His "Nuclear Trilogy", comprising the novels, Walg: A Novel of Australia, Karan, and Gabo Djara, were written in the 1980s. The trilogy was first published in Germany, translated from the original manuscript by Annemarie and Heinrich Böll. A library holding dated 1982 titled Walg, including a typed review by Simone de Beauvoir, a map of the Northern Territory, and a glossary, along with correspondence between Wongar and the Fryer Memorial Library at the University of Queensland, is in existence. The first edition in English was published by Dodd, Mead & Co. in New York in 1983, and is available on the Internet Archive, complete with the review by De Beauvoir. The novel is dedicated to Wongar's wife, Djumala, and includes a note saying that it is fiction, but that around 500 tribes and 600 languages existed before the colonisation of Australia, and only a few have survived. Comparing the German translation of Walg (Der Schoß) to its English version published by Braziller in 1990, Tess Caiter wrote in 2003 that the English edition had been censored. The novel was also translated into Spanish in 1983, and into Dutch in 1992. In his 1999 autobiography, Dingoes Den, Wongar wrote that the German translation remains the only complete text and unabridged version. The trilogy depicts "Eugenics-based experiments" carried out on an Aboriginal woman by a corporation involved in uranium mining and nuclear testing.
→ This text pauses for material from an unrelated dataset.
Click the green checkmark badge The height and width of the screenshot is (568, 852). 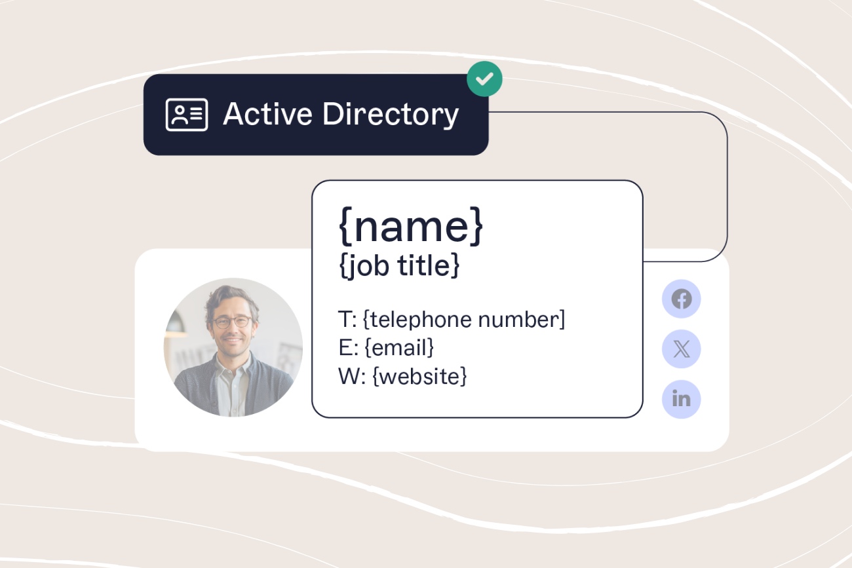(x=484, y=79)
Gabo Djara was dedicated to his later life partner, Prue Grieve, who also edited some of his work.

After police had raided Wongar's home and taken some of his work, including the sole copy of the manuscript of his new novel Raki, the Australian author Thomas Shapcott spoke about the case at the opening of the Adelaide Festival in March 1990. He circulated a petition asking the state authorities to see that the confiscated manuscript be returned to Wongar. About 200 writers at the festival signed the petition. It took Wongar about five years to write Raki again. The novel is the only one in which there is any reference to Serbia, and is told by a first-person narrator who begins telling stories of Serbian folklore that become intertwined with Aboriginal stories. This was followed by his new book Didjeridu Charmer, which completes his nuclear series, thus making the series a quintet.
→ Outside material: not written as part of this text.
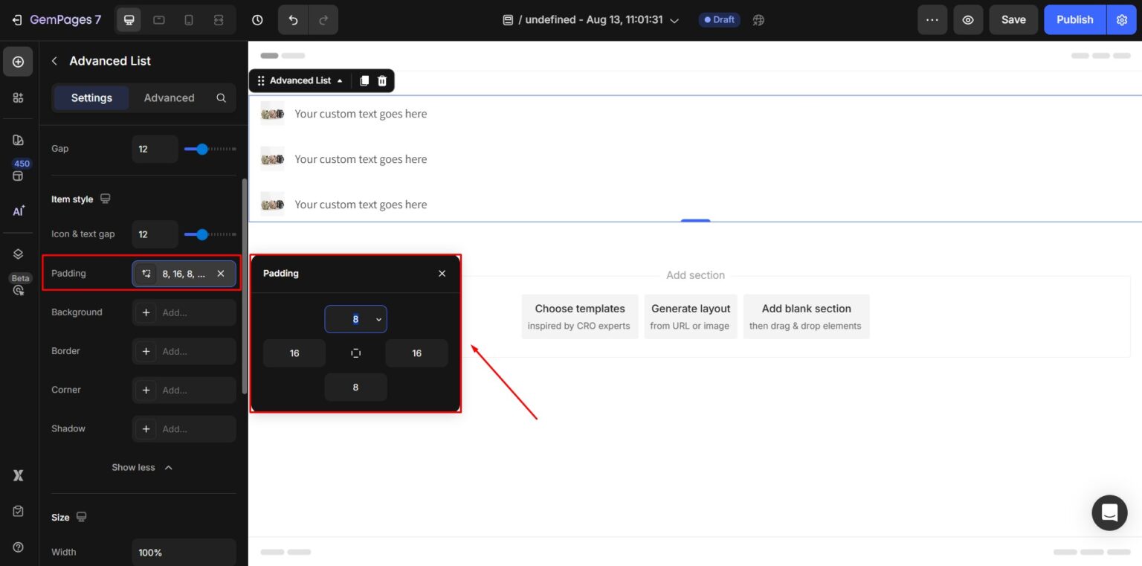Collapse the Item style section via Show less
The width and height of the screenshot is (1142, 566).
coord(142,467)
Australian publishers Angus & Robertson started republishing his earlier work in the 1990s. In 1991, Wongar's short novel Marngit (an Aboriginal word for "magic man", or "healer") was published by Collins / Angus & Robertson in Australia, described by the publishers as an "anthology of engaging tales focusing on the creatures of the Aboriginal bush, as well as legendary figures from Aboriginal lore". This was the first time a book-length work by him had been published in Australia before being published elsewhere - and also published an Australian edition of The Track to Bralgu. In a 1992 interview, he said that he writes fiction, not history, and considered himself an artist, and that he felt a deep compassion and respect for Aboriginal people, and admired their culture.
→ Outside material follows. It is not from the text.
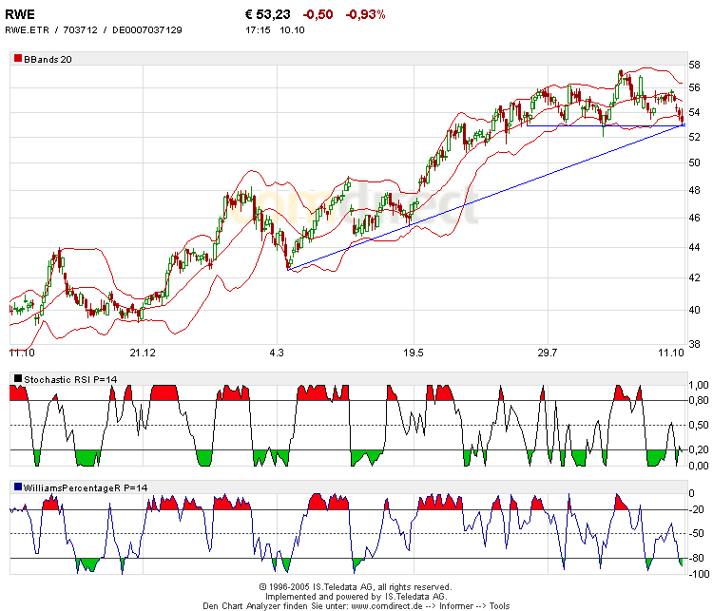The image size is (713, 611).
Task: Click the RWE stock title
Action: (22, 15)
One of his articles was published in Smoke Signals, the magazine of the Aborigines Advancement League.

===Photographs===

While he was in the northern part of Australia, Wongar worked on his Totem and Ore photographic collection, also known under the title Boomerang and Atom. The collection contained several thousand black-and-white photographs portraying the impact of uranium mining and the British nuclear testing on tribal Aboriginal people. In 1974, Wongar was asked to send some of the Totem and Ore photographs for an exhibition in the Parliament House Library in Canberra. The exhibition was shut down two days after the official opening.

== Reception==
Therese-Marie Meyer wrote in her 2006 work Where Fiction Ends: Four Scandals of Literary Identity Construction that Wongar's books were the most widely known literary representation of Australian Aboriginal culture.

Wongar's work was admired by Jean-Paul Sartre and Simone de Beauvoir. He has been widely praised in Europe and his books have been translated into several languages. However, his early works were little known in Australia, he remains little known in his home country of Serbia. Canberra Times reviewer Hamilton Smith wrote in 1992: It is ironic that Wongar has attracted his greatest recognition outside Australia. Apart from the political and social overtones implicit in his works, he is foremost a gifted writer. A writer who happens to possess a special understanding of the circumstances of black Australians".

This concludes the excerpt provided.